9. Voir note 1 sous "République tchèque" et note 1 sous "Slovaquie" dans la partie "Informations de nature historique" qui figure dans les pages préliminaires du présent volume.


10. Voir notes 1 sous "Bosnie-Herzegovine", "Croatie", "Ex-République yougoslave de Macédoine", "ex-Yougoslavie", "Slovénie" et "Yougoslavie" dans la partie "Informations de nature historique", qui figure dans les pages préliminaires du présent volume.


11. Dans une notification reçue le 21 février 1974, le Gouvernement de la République démocratique allemande avait indiqué que la République démocratique allemande avait déclaré la réapplication de la Convention à compter du 18 décembre 1958. Voir aussi note 2 sous "Allemagne" dans la partie "Informations de nature historique" qui figure dans les pages préliminaires du présent volume.


12. Dans une notification reçue le 25 janvier 1974, le Gouvernement de la République fédérale d'Allemagne a dénoncé la Convention.

La dénonciation est assortie de la déclaration suivante :

En vertu de la quatrième Loi portant réforme du Code pénal, les dispositions de l'article 184 du Code pénal allemand telles qu'amendées par l'article premier de ladite loi s'éloignent à certains égards des règles posées dans la Convention internationale pour la répression de la circulation et du trafic des publications obscènes, du 12 septembre 1923. Le Gouvernement de la République fédérale d'Allemagne s'est donc estimé tenu de dénoncer cette Convention internationale.

Dans sa version initiale, l'article 184 du Code pénal portait interdiction générale de produire et de faire circuler des publications obscènes.
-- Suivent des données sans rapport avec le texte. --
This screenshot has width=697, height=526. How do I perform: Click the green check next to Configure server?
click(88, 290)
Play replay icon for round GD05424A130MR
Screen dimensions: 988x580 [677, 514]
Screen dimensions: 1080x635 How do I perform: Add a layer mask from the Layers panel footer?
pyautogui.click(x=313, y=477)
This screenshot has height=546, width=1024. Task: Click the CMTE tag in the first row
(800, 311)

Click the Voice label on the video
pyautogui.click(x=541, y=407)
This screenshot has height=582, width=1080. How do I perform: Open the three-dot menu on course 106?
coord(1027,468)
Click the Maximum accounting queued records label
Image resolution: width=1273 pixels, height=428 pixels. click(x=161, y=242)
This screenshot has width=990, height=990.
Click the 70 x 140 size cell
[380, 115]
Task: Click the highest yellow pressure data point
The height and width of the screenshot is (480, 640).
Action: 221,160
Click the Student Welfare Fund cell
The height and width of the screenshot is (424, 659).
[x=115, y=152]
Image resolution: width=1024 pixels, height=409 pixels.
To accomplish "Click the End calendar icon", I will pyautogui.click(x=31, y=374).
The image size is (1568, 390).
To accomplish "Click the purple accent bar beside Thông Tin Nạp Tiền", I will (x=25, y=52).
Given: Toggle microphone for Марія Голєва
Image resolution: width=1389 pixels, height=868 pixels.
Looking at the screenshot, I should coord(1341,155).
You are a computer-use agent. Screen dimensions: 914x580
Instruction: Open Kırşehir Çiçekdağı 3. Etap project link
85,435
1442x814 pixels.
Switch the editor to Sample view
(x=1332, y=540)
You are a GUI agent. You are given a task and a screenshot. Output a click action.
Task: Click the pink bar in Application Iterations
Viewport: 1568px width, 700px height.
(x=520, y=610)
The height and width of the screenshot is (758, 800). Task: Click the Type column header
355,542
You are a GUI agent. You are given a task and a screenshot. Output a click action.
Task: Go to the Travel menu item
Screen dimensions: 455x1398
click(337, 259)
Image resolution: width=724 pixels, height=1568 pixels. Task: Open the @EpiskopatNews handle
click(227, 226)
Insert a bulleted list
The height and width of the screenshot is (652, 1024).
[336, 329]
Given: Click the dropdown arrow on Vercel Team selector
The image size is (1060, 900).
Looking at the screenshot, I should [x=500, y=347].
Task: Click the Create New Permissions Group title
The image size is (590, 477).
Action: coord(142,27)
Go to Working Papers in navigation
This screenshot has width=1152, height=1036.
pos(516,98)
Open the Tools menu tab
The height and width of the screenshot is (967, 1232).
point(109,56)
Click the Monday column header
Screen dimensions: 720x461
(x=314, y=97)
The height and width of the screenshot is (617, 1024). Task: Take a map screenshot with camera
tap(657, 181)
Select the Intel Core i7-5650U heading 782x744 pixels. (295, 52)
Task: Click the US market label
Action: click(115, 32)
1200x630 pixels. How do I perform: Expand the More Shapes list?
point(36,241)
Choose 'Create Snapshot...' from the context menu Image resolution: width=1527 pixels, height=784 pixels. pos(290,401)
Les nouveaux paragraphes adoptés pour cet article, qui entreront en vigueur 14 mois après la promulgation de la quatrième Loi, en date du 29 novembre 1973, portant réforme du Code pénal, contiennent les dispositions suivantes :

1. La production et la diffusion de publications constituant une présentation pornographique du sadisme, de la pédérastie et de la sodomie sont interdites.

2. La projection dans les cinémas publics de films cinématographiques pornographiques demeure interdite.

3. En ce qui concerne les autres publications pornographiques, les règles ci-après sont maintenues :

- protection du grand public (il est interdit par exemple d'exposer des publications pornographiques);.

- protection des personnes qui ne recherchent pas la pornographie (il est interdit d'envoyer à quiconque des publications pornographiques qui n'ont pas été demandées par le destinataire);

- protection de la jeunesse (afin de protéger les jeunes, certaines méthodes de commercialisation telle que la vente par correspondance sont interdites; d'autre part, la loi interdit toute publicité pour les publications pornographiques).